### Work task
Examine the entries and show every line in which the word "Given" is found.

### Records supplied
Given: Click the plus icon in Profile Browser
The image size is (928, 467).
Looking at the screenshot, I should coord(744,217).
---
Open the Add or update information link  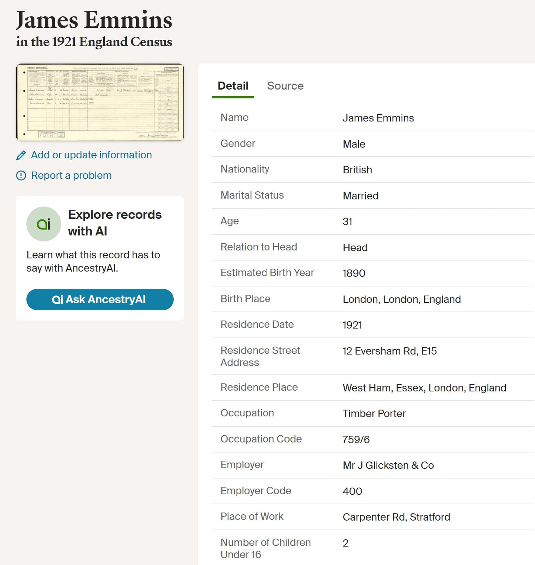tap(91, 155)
* * *
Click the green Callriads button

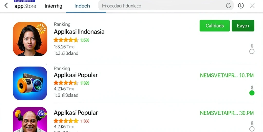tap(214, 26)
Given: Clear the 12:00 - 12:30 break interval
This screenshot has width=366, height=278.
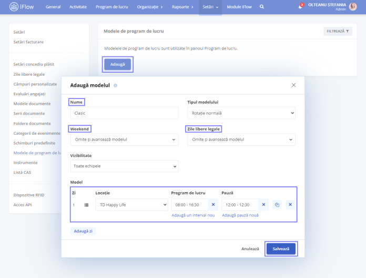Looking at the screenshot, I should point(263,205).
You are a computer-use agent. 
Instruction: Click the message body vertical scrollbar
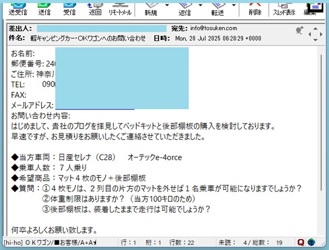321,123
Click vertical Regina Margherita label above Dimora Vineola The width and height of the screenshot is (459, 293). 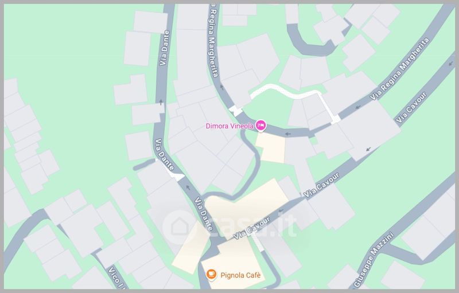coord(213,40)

### Finished task
Given: Click the plus icon in Profile Browser
Given: Clear the 12:00 - 12:30 break interval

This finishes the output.